Statistics indicate schools have not provided two of the basic components of coordinated school health: comprehensive health education and adequate physical education. According to the SHPPS 2006 report, which is a national survey to assess school health policies and programs at the state, district, school, and classroom levels, it was found that only 6.4% of elementary schools, 20.6% of middle schools, and 35.8% of high schools required instruction on all 14 of the following health topics: alcohol- or other drug-use prevention, asthma awareness, emotional and mental health, foodborne illness prevention, HIV prevention, human sexuality, injury prevention and safety, nutrition and dietary behavior, other STD prevention, physical activity and fitness, pregnancy prevention, suicide prevention, tobacco-use prevention and violence prevention. Regarding physical activity, only 3.8% of elementary, 7.9% of middle, and 2.1% of high schools provided daily physical education or its equivalent (150 minutes per week in elementary schools; 225 minutes per week in middle schools and high schools) for the entire school year (CDC, 2006). Rates of implementation vary by state and district, however, this national report indicates that America’s schools are failing when it comes to comprehensive coordinated health education and physical education.

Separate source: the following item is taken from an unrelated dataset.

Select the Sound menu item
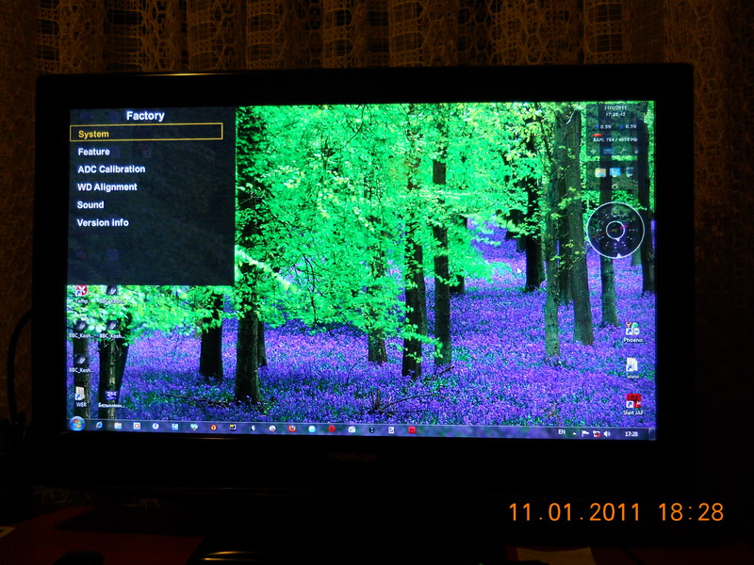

In theory, coordinated school health makes sense, however, as indicated by the aforementioned SHPPS statistics, the concept is difficult to implement throughout the United States. According to Deschesnes, Martin and Hills (2003), implementing coordinated school health would require a substantial change in the way schools operate. These authors explained, “This involves moving from practices that rely mainly on classroom based health education models to a more comprehensive, integrated construct of health promotion that focuses both on children attitudes and behaviors, and their environment” (p. 387). In this chapter, issues specific to health education are addressed, which is only one essential component of coordinated school health.